Food Pusher Trap: Often well-meaning, the food pusher wants a person to eat some of this and more of that and is seemingly driven by a need to have others eat what, when and how they see fit. The food pusher will focus on the person who is currently in their sights until that person bends to their will, often recruiting the group and inviting them to join in applying pressure to meet their need to have the person eat as they choose. 

Tool: Rather than suggesting your client offer a list of reasons for why they don’t want to do what the food pusher is asking, suggest they use the broken record approach. Here, a person repeats their no response, never adding additional reasons, but staying with no or no thank you. Matching the verbal broken-record response with nonverbal cues that demonstrate a lack of emotion and convey respect but disinterest is an effective way to free oneself from the food pusher’s focus. Without drama and engagement, the food pusher has nothing on which to push; they become a teeter without a totter, the ride is over, and they, eventually, move on.   

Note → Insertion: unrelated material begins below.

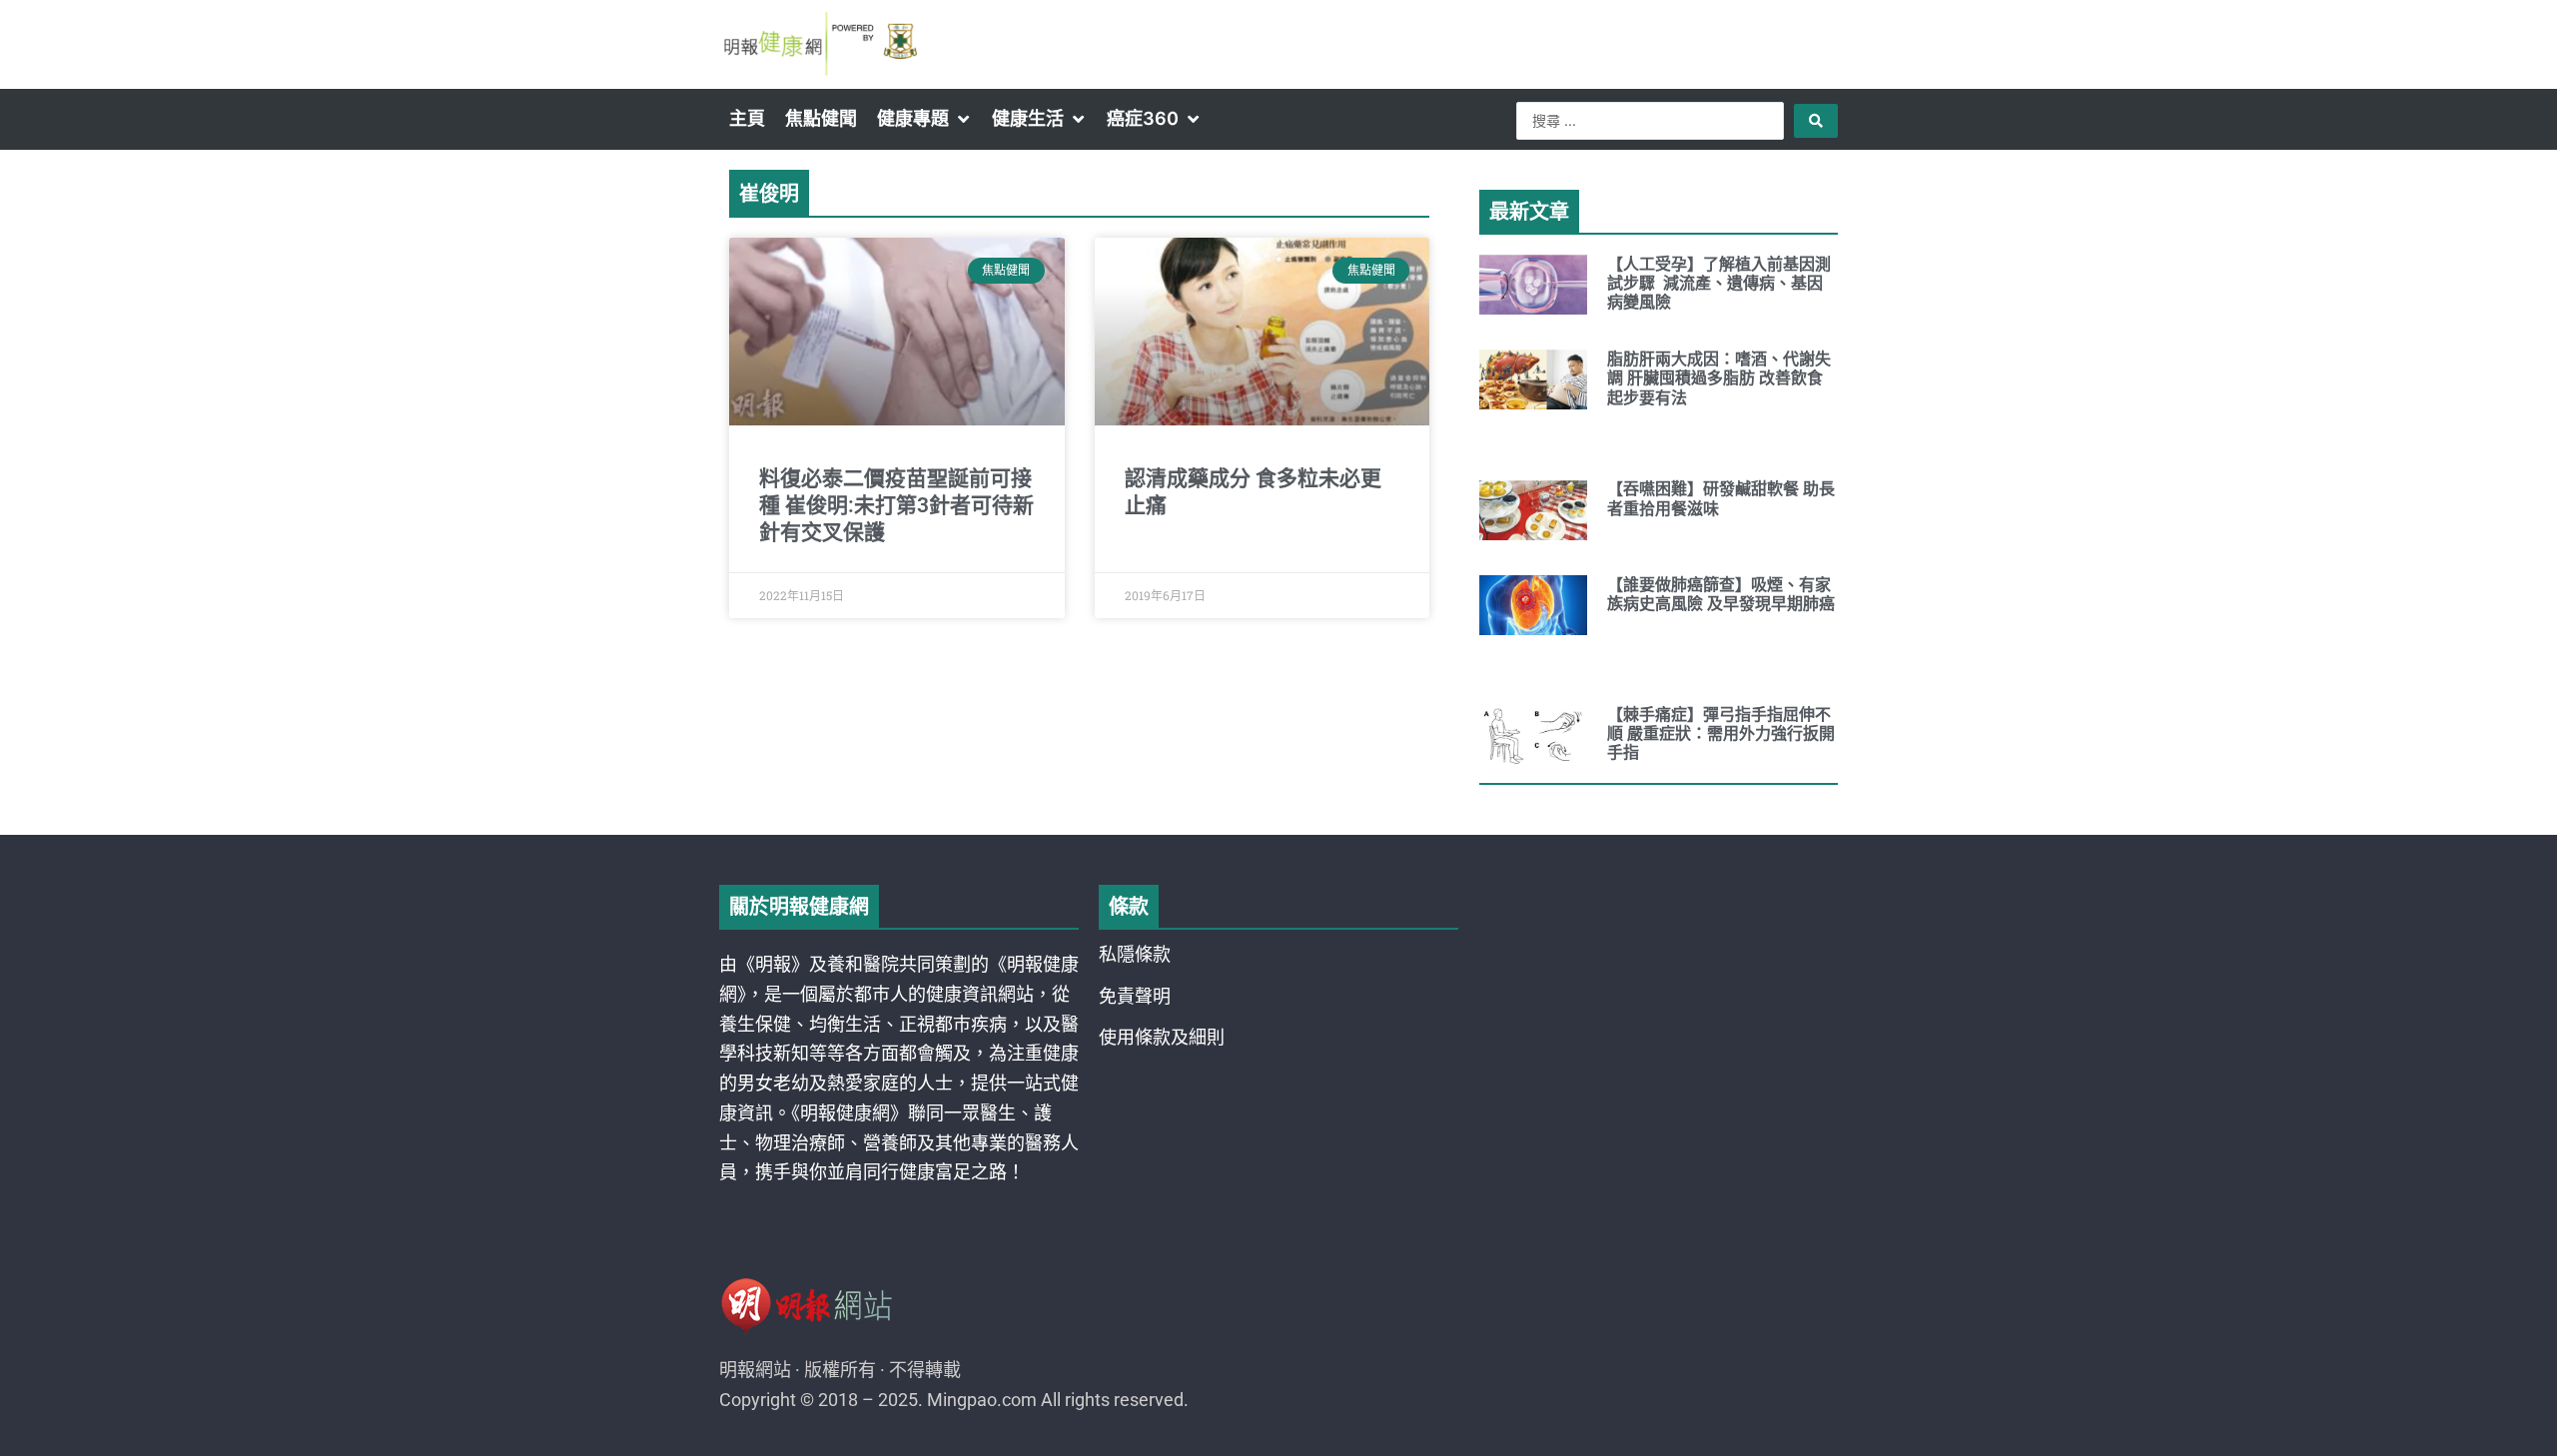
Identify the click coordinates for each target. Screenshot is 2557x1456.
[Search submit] (1816, 121)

People Pleaser Trap: A person who feels responsible for making others feel better about what they are eating and drinking has landed in the people pleaser trap. A people pleaser may find themselves thinking, “I don’t want to make everyone feel bad about how much they are drinking” or “I will disappoint my mother/father/brother/aunt, etc.… if I don’t eat [insert food]." This trap can ignite self-sabotaging thoughts and open the door to guilt, either by the choice to acquiesce or in the belief that you have ruined someone else’s experience. 

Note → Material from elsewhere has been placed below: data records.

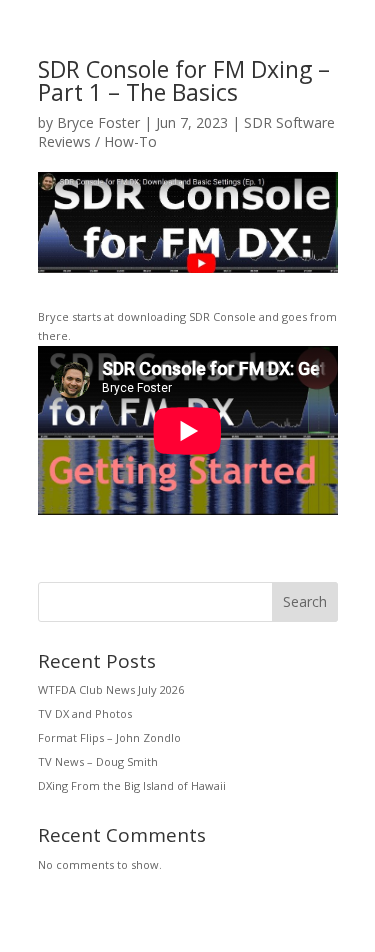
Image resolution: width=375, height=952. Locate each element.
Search (305, 601)
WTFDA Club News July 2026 (111, 689)
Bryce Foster (98, 122)
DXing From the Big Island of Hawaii (132, 785)
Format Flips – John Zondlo (109, 737)
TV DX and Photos (85, 713)
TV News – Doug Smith (98, 761)
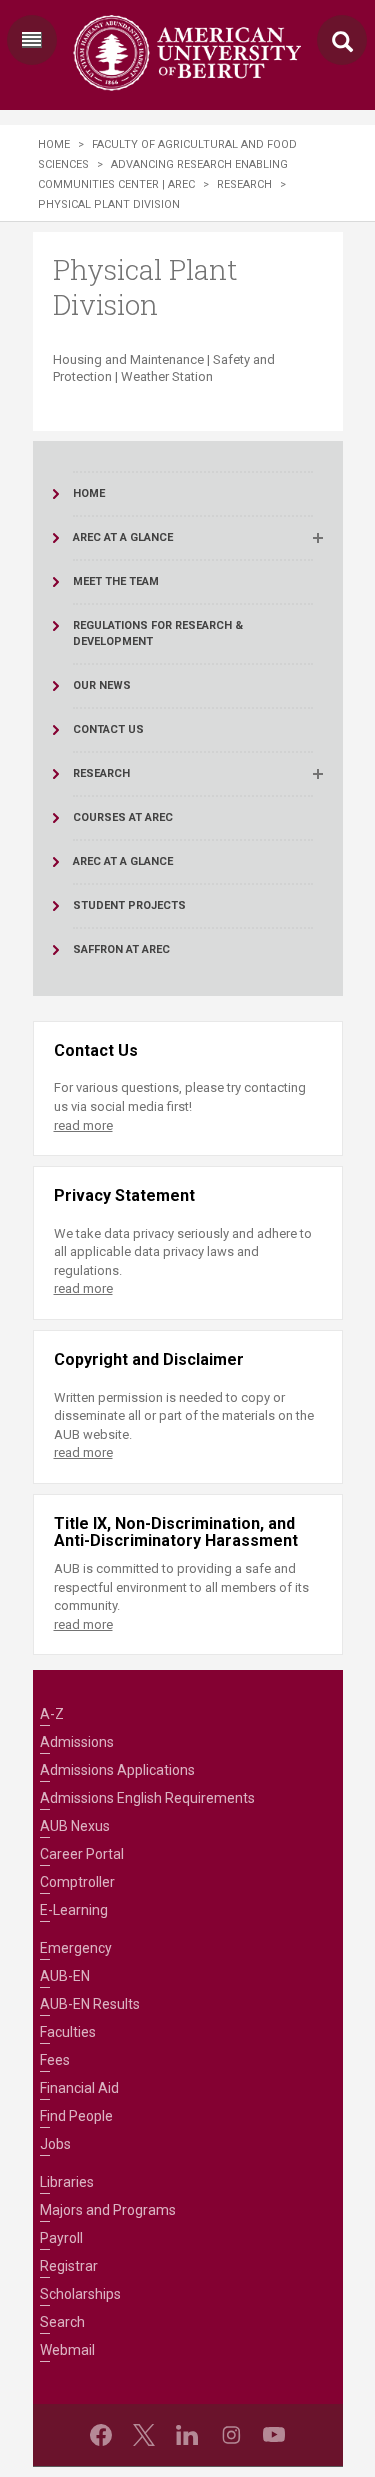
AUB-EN (65, 1976)
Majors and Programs (108, 2210)
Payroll (61, 2238)
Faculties (68, 2032)
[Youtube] (274, 2435)
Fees (55, 2060)
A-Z (52, 1714)
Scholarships (80, 2294)
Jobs (55, 2144)
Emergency (76, 1948)
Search (62, 2322)
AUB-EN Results (90, 2004)
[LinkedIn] (187, 2435)
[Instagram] (231, 2435)
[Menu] (32, 40)
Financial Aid (79, 2088)
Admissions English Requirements (147, 1798)
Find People (76, 2116)
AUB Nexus (75, 1826)
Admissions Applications (117, 1770)
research (244, 184)
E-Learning (74, 1910)
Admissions (77, 1742)
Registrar (69, 2266)
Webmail (67, 2350)
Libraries (67, 2182)
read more (83, 1125)
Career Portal (82, 1854)
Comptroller (77, 1882)
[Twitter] (144, 2435)
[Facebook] (101, 2435)
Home (54, 144)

Tool: First, avoid ignoring the perceived issue by simply reminding your client that they can't control other people’s feelings so they should just stick to their plan. Doing so is actually a rigid all-or-nothing response, which doesn't allow space for the genuine emotions your client might be experiencing. Gripped by fear of disappointment, help your client walk through some self-analysis by asking themselves a few questions:

  • What strengths have you relied on in the past to weather disappointment? 
  • What are the costs or potential costs to you and your wellness initiatives if you abandon them to please others? 
  • What advice would you give a close friend in a similar situation?

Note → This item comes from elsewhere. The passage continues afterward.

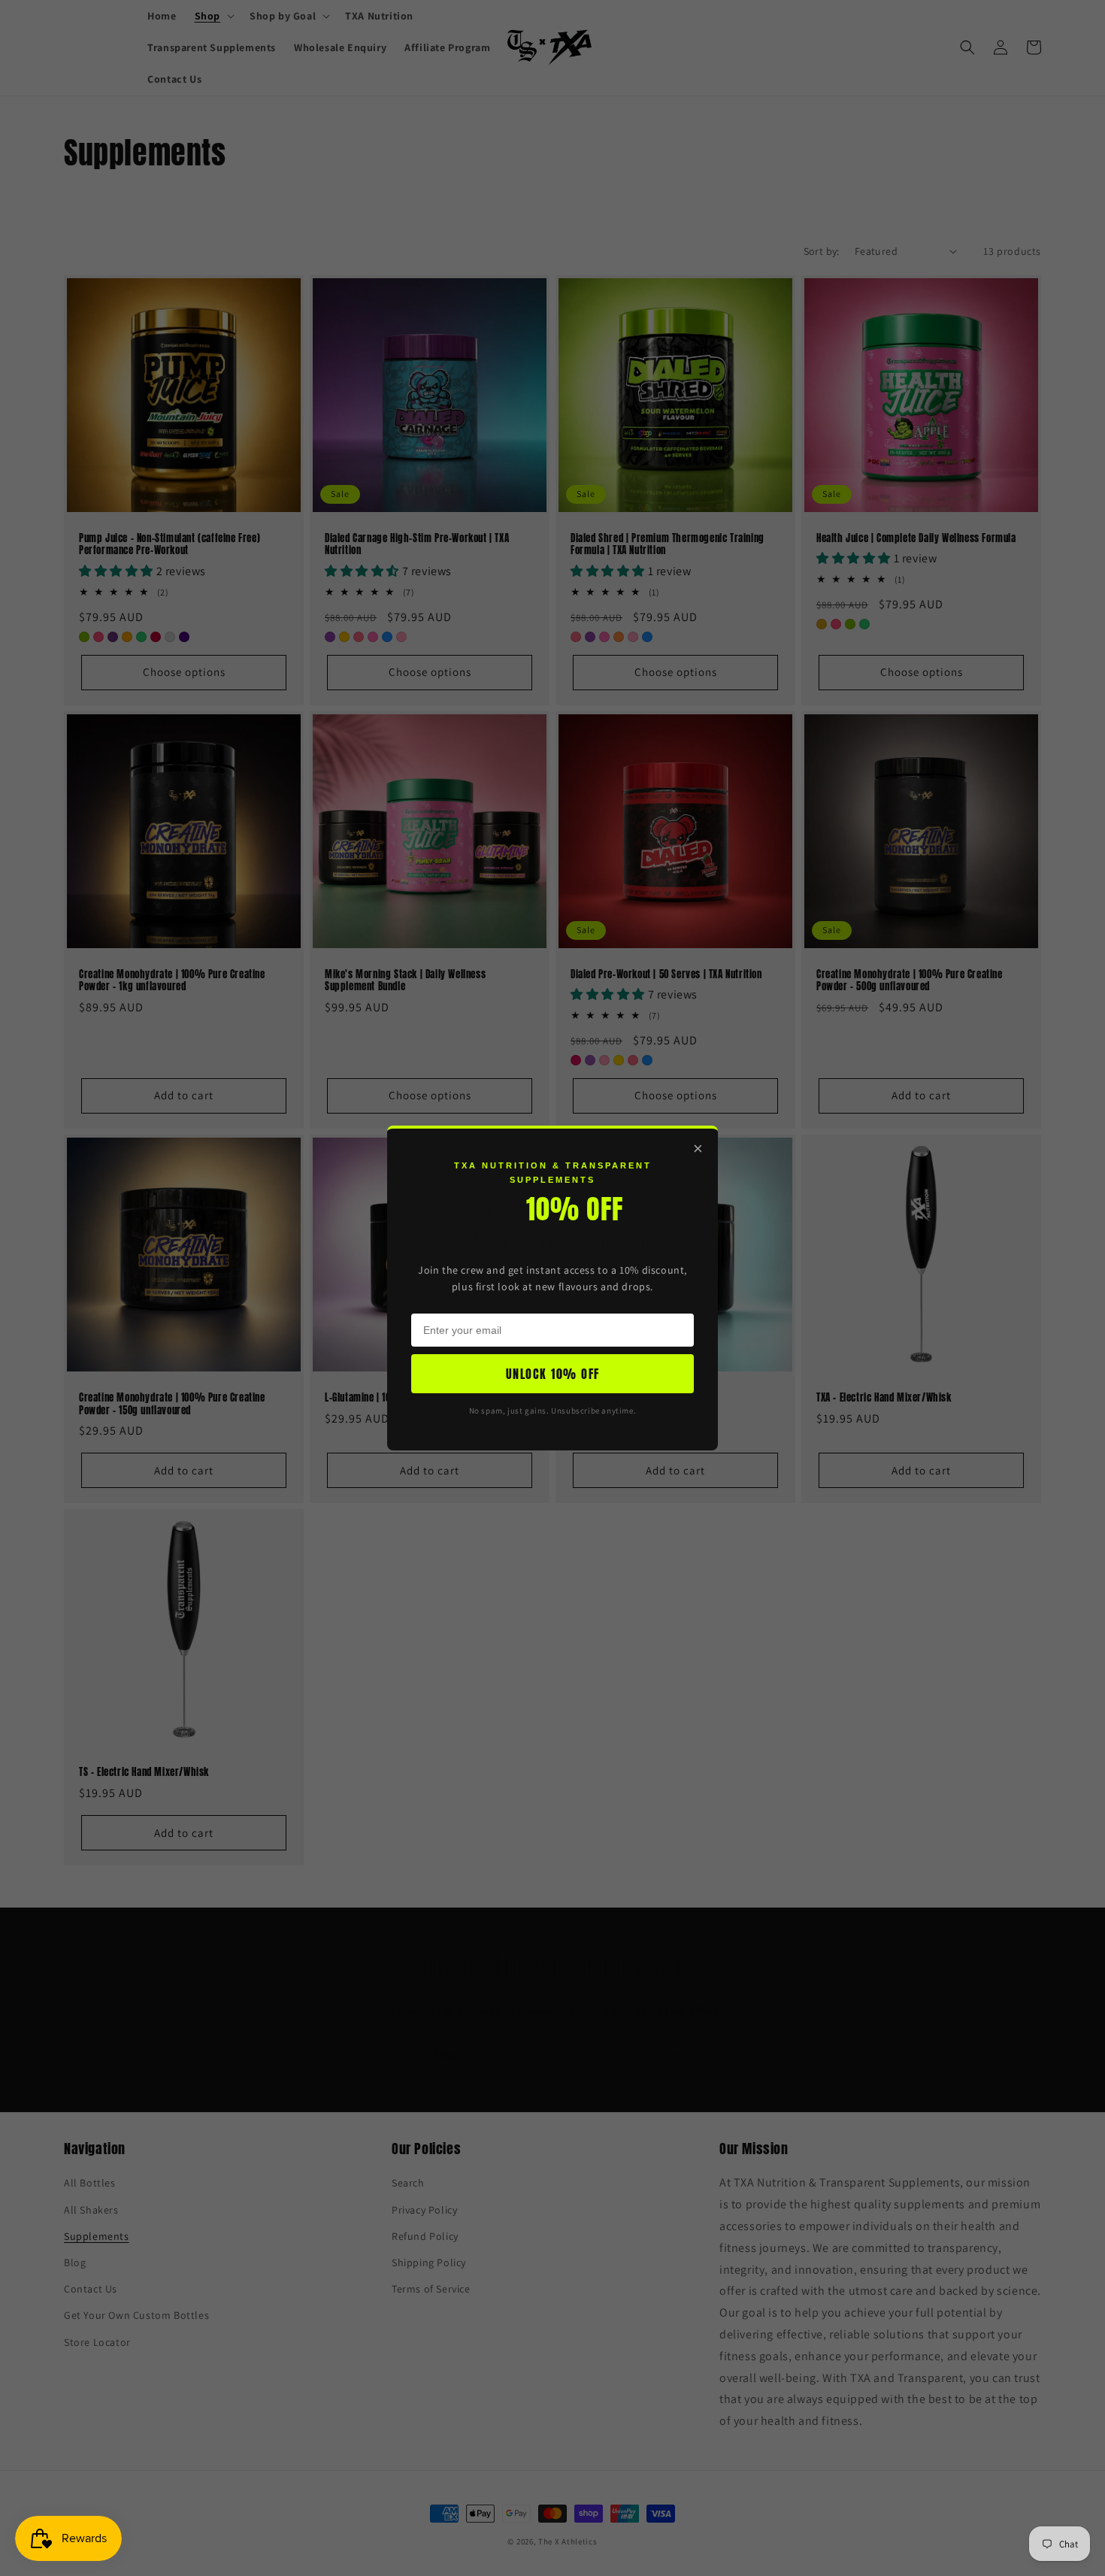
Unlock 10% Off (553, 1374)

This brief self-awareness and analysis tool offers your client the opportunity to discover their power to free themselves from the subjugation of pleasing others first and always.

Use these tips and tools to ignite the champion within your client, keeping them engaged and connected to their health and wellness goals through the end of the year and beyond.

Reference

Miller, W.R., and Rollnick, S. (2012). Motivational Interviewing: Helping People Change. Guilford Press.